Os funerais do presidente da Coréia do Norte, Kim-Jong-il, traduzem um responsório, se forem autênticas as imagens das lágrimas vertidas e das expressões de dor do povo pela perda do seu líder. Rituais de velório e sepultamento que deixariam perplexo Fustel de Coulanges, o mestre da análise do culto e da divinização dos mortos, em sua formidável obra “A Cidade Antiga” (1864).
Falo em autenticidade, porque a Coréia do Norte tem o regime comunista mais fechado do mundo, baseado numa suposta dinastia ditatorial, e as informações e imagens saem de Pyongyang sob censura do governo ou pelas vias alternativas de Seul e Pequim.
Transcorreram 12 dias- entre a morte e o sepultamento do ditador- de mistério, expectativa e apreensão mundiais sobre o rumo que aquela pequena potência nuclear tomará nas mãos do filho e provável sucessor, Kin-Jong-un, de 29 anos de idade, alçado à condição de comandante supremo das Forças Armadas.

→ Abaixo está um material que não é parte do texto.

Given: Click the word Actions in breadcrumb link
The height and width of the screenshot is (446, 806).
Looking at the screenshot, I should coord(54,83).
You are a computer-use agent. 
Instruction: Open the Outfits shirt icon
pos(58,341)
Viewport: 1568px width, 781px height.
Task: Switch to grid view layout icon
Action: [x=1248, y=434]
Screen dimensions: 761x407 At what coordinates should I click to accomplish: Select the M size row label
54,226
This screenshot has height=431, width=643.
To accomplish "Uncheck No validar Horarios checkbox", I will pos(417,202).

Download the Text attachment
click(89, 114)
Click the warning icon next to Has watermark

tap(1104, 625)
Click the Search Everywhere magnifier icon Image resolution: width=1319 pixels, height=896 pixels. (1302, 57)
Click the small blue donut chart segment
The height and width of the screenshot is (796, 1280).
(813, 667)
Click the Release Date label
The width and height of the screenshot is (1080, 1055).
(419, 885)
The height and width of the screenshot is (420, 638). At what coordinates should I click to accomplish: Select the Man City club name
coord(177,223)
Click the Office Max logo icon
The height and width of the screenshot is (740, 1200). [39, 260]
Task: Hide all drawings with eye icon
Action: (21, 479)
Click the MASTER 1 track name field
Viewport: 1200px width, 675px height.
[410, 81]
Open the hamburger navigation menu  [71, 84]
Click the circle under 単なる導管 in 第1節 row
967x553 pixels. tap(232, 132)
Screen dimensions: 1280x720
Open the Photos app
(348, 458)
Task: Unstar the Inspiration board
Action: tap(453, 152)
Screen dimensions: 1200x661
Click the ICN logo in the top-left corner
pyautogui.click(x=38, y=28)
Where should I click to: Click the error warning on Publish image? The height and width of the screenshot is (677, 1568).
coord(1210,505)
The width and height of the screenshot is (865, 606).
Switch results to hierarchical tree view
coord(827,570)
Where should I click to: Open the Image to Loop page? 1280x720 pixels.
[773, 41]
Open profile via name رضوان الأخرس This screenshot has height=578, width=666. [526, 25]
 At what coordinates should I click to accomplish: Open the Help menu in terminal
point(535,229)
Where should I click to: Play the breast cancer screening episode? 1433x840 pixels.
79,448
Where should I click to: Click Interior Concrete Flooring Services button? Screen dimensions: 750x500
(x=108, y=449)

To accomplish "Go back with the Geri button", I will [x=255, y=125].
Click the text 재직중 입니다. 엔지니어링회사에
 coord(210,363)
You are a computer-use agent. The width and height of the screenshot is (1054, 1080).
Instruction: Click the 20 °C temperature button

O acontecimento em si comporta as mais variadas análises e especulações no Oriente e no Ocidente, mas o farto noticiário a respeito, tendente a se multiplicar por alguns meses, é alimentado pelo receio, por parte de grandes potências, de um desequilíbrio político-militar naquela região, com repercussões mundiais.
Não seria, obviamente, receio de que o novo e jovem governante passe a instilar seus ímpetos guerreiros, que esses ele não os tem ou foram escoimados pelos seus estudos na Suíça. O receio é do aparatik militar e partidário, repleto de espiões infiltrados no povo e que controla não apenas os governados, mas também os governantes. Eis o efeito sinérgico de uma ditadura militar de esquerda.
Stalin centralizava em torno de si a sua equipe, o mesmo acontecendo com Hitler e Mussolini, os três encarnando o estado totalitário, em forma piramidal. No caso coreano, a pirâmide é invertida: Simula-se uma dinastia ditatorial, uma encarnação do poder transmitido de pai para filho e neto, mas não é crível que a família seja a chave do poder.
Quando se menciona o “Presidente Eterno” Kim-Il-sung, pai de Kim-Jong-il, se presta homenagem ao fundador da Coréia do Norte, em 1948, mas os verdadeiros donos do país são as Forças Armadas, altamente profissionalizadas, com mais de um milhão de efetivos e um poderoso arsenal, controladoras do próprio sistema partidário (Partido dos Trabalhadores, amplamente hegemônico, Partido Chondoísta e Partido Social-Democrata, coligados.)
A alma das Forças Armadas é o Exército Revolucionário da Coréia do Norte, cujo espírito é o mártir e herói da libertação, Ahn-Jung-gun, executado pelos japoneses em 26 de março de 1910. É esse o espírito que rege o corpo e a alma da Coréia do Norte, e ele não fará nada que a China e a Rússia não permitam.